» **REQUEST**: Update the records below by replacing "checkbox" with "check box" throughout, leaving everything else the same.

» **GIVEN DATA**:

□ □ □ □ □

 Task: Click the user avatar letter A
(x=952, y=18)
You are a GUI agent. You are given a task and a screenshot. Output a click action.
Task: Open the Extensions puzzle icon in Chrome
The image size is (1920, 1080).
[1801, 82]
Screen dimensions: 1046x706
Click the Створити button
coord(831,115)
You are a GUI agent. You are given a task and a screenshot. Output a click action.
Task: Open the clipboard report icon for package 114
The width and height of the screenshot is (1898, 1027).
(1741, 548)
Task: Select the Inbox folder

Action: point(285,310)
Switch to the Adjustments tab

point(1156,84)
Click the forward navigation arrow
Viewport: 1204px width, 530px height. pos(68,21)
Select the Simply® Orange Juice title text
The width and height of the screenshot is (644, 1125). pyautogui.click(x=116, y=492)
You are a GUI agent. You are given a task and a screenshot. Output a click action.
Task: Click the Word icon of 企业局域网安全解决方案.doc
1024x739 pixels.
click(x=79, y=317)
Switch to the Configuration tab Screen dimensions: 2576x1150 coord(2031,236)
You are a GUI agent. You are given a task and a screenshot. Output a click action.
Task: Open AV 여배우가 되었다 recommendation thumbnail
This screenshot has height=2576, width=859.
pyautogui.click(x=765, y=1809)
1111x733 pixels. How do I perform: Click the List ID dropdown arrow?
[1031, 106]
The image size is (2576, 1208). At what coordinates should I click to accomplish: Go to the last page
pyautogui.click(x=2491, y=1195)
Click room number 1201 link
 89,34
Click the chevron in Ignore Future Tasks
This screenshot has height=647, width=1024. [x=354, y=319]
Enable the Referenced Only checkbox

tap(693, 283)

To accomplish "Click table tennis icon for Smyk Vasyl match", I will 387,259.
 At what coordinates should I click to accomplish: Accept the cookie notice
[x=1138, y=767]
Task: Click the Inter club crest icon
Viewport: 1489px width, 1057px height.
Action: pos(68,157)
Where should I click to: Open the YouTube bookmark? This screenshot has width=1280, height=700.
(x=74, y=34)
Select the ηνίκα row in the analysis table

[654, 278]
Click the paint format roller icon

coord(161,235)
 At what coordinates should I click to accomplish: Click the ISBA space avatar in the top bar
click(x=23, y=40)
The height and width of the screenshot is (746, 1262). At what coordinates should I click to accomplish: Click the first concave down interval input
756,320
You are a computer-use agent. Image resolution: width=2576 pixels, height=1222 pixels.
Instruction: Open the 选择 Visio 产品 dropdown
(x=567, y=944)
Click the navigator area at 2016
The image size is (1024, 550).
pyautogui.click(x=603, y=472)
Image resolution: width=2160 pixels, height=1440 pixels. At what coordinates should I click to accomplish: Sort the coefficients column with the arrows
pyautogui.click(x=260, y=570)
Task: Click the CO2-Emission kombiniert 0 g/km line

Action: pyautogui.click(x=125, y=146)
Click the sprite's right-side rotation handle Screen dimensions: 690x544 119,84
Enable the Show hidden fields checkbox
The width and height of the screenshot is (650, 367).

□ □ □ □ □

» **REPLY**:
 Task: Click the user avatar letter A
(x=952, y=18)
You are a GUI agent. You are given a task and a screenshot. Output a click action.
Task: Open the Extensions puzzle icon in Chrome
The image size is (1920, 1080).
[1801, 82]
Screen dimensions: 1046x706
Click the Створити button
coord(831,115)
You are a GUI agent. You are given a task and a screenshot. Output a click action.
Task: Open the clipboard report icon for package 114
The width and height of the screenshot is (1898, 1027).
(1741, 548)
Task: Select the Inbox folder

Action: point(285,310)
Switch to the Adjustments tab

point(1156,84)
Click the forward navigation arrow
Viewport: 1204px width, 530px height. pos(68,21)
Select the Simply® Orange Juice title text
The width and height of the screenshot is (644, 1125). pyautogui.click(x=116, y=492)
You are a GUI agent. You are given a task and a screenshot. Output a click action.
Task: Click the Word icon of 企业局域网安全解决方案.doc
1024x739 pixels.
click(x=79, y=317)
Switch to the Configuration tab Screen dimensions: 2576x1150 coord(2031,236)
You are a GUI agent. You are given a task and a screenshot. Output a click action.
Task: Open AV 여배우가 되었다 recommendation thumbnail
This screenshot has height=2576, width=859.
pyautogui.click(x=765, y=1809)
1111x733 pixels. How do I perform: Click the List ID dropdown arrow?
[1031, 106]
The image size is (2576, 1208). At what coordinates should I click to accomplish: Go to the last page
pyautogui.click(x=2491, y=1195)
Click room number 1201 link
 89,34
Click the chevron in Ignore Future Tasks
This screenshot has height=647, width=1024. [x=354, y=319]
Enable the Referenced Only check box

tap(693, 283)

To accomplish "Click table tennis icon for Smyk Vasyl match", I will 387,259.
 At what coordinates should I click to accomplish: Accept the cookie notice
[x=1138, y=767]
Task: Click the Inter club crest icon
Viewport: 1489px width, 1057px height.
Action: pos(68,157)
Where should I click to: Open the YouTube bookmark? This screenshot has width=1280, height=700.
(x=74, y=34)
Select the ηνίκα row in the analysis table

[654, 278]
Click the paint format roller icon

coord(161,235)
 At what coordinates should I click to accomplish: Click the ISBA space avatar in the top bar
click(x=23, y=40)
The height and width of the screenshot is (746, 1262). At what coordinates should I click to accomplish: Click the first concave down interval input
756,320
You are a computer-use agent. Image resolution: width=2576 pixels, height=1222 pixels.
Instruction: Open the 选择 Visio 产品 dropdown
(x=567, y=944)
Click the navigator area at 2016
The image size is (1024, 550).
pyautogui.click(x=603, y=472)
Image resolution: width=2160 pixels, height=1440 pixels. At what coordinates should I click to accomplish: Sort the coefficients column with the arrows
pyautogui.click(x=260, y=570)
Task: Click the CO2-Emission kombiniert 0 g/km line

Action: pyautogui.click(x=125, y=146)
Click the sprite's right-side rotation handle Screen dimensions: 690x544 119,84
Enable the Show hidden fields check box
The width and height of the screenshot is (650, 367).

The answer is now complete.